For the past four years, Catholic Social Services of Columbus’ (CSS) sister agency, Catholic Charities of the Rio Grande Valley, has been providing assistance to tens of thousands of refugees and immigrants at its Humanitarian Respite Center 10 miles from the Mexican border. The Center has been on the front lines since well before the policy to separate immigrant children from their parents went into effect. Much like CSS’ Our Lady of Guadalupe Center in Columbus, Ohio, the Respite Center acts as a starting point for families, providing them with food, shelter, and emergency assistance.

As the July 26 deadline to reunite all separated families at the border approached, the Center saw a mass increase in the number of families it needed to serve.
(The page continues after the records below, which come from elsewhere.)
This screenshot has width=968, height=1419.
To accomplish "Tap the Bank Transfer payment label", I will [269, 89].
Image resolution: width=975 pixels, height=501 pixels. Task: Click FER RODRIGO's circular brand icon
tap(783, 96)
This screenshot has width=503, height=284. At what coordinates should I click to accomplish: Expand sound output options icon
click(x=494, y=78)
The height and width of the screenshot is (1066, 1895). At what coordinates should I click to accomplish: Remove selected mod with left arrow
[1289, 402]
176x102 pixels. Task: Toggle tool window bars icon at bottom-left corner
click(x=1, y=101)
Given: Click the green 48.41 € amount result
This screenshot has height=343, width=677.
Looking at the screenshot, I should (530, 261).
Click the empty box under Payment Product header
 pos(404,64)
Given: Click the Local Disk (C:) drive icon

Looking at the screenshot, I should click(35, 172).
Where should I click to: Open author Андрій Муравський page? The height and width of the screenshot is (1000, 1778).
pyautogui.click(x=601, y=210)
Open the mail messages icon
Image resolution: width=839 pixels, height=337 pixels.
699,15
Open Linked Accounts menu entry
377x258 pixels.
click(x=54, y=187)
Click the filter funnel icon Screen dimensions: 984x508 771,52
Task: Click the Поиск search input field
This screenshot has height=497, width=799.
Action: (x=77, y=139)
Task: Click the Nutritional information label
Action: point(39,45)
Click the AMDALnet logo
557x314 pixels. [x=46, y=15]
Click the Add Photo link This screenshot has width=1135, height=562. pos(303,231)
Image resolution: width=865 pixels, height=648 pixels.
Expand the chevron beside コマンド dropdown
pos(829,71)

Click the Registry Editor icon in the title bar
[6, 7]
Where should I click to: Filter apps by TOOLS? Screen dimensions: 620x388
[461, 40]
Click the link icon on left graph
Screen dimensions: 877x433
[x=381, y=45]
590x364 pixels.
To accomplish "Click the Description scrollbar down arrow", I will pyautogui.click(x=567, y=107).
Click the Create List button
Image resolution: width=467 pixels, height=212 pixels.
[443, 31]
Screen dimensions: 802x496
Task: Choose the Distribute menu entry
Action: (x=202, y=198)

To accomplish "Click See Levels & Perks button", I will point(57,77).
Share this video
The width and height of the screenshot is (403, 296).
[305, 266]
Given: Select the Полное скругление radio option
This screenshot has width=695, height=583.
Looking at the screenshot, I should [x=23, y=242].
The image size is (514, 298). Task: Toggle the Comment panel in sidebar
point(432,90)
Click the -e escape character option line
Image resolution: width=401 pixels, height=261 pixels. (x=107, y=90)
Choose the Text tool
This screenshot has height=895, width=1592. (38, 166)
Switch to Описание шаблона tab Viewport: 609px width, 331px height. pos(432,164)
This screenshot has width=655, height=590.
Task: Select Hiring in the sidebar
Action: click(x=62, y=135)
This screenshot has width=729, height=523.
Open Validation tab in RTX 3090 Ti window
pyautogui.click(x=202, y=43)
Catholic Charities USA called upon our agency to provide assistance to the staff at the Center. On July 17, we deployed a team of three CSS staff members to the Texas border to provide much-needed support.

Our team didn’t know what to expect. By now, everyone has heard heart-wrenching stories about family separation at the border, but few people know what it actually looks like. Our team discovered that—regardless of politics or policy, the situation was simple: Families needed help. Help in the form of basic necessities and support. Help getting connected to family members. And help navigating a complicated system.

When families are reunited and released from detention centers they get on buses with their court dates and approval to travel. The first bus station is in McAllen, Texas, just two blocks from the Humanitarian Respite Center. Without the Center, newly released families—hungry, tired, and affected by recent trauma—would find themselves standing at a bus station in a strange city with nothing but their identification and the clothes given to them at the detention center. They would have no idea what to do next and no way to contact their US support.

Ramona Reyes, Director of CSS’ Our Lady of Guadalupe Center, knows from her work with immigrants in Columbus that, “The right intervention, whether a bus pass or a hot meal, can be source of hope when done with compassion. I’m honored to have this opportunity to be of some comfort to these children and their parents in their time of need.” While Ramona and the CSS team were there, the Center processed upwards of 300 families a day, and some days as many as 1,000.

Our team at the Center welcomed these families with smiles and greetings, attended to their immediate needs—clothing and food—then helped them figure out how to get to their next destination. Thankfully, around 98% of the families have a US supporter—a family member or friend who can make travel arrangements for the new family to reach their destination. The problem is making contact. With the help of a generous cell phone provider, our team gave each family a phone with a plan that would last six months. They helped families get in contact with their supporters to arrange travel, then assisted with paperwork to change addresses and court dates. Finally, we ensured they had a place to rest and made it on time to their plane or bus.

In the eight 12–15-hour days our team worked at the Humanitarian Respite Center, they helped 1,800 families make travel arrangements and get safely to their destinations. They organized two 1,200 square-foot warehouses, coordinated volunteers from all over the country, and served three hot meals each day.

The immigrant families were mainly from El Salvador, Honduras, and Guatemala, but our team assisted Brazilians, Ukrainians, and Romanians, too. Most families were fleeing poverty, crime, or gang-related violence. Our team didn’t know the details of the families’ stories, but they didn’t need to know details to see the needs—or to recognize the families’ intense gratitude.

Children and their parents—who had recently been separated from each other for anywhere from two weeks to two months—would not let go of each other’s hands. Individuals who had been wearing the same set of detention center clothes for days or weeks wanted nothing more than to shower and put on fresh clothes. An eight-year-old boy wanted nothing but a cup of coffee with milk and sugar for his birthday.

And the families expressed their gratitude in more than words. As families waited for their departure dates, they pitched in with sorting donations, moving heavy boxes, and cleaning. Their gratitude was so great that no task was too trivial.

One night, as Fr. Jorge, the head priest of the San Juan Basilica, said good night to the families, they told him, “This is the first night in months we can rest in peace.”

The hardest part for our team was seeing families leave, because they didn’t know what would happen to them next. One of them recalled, “We had worked tirelessly with the same couple of families for a few days and once they left we had no way of knowing what would happen to them—whether they’ll be able to stay in the US or not. We could only hope for the best. In all honesty that could have been me. It could have been any one of us, but we were lucky enough to be born where we are and not have to worry about starting over in a foreign country in order to seek a better life.”

This is why CSS President Rachel Lustig didn’t have to think twice before agreeing to help our colleagues in Texas. As one of our team members put it, “At the end of the day, CSS is about treating people with dignity and respect—we didn’t talk about the politics of it.”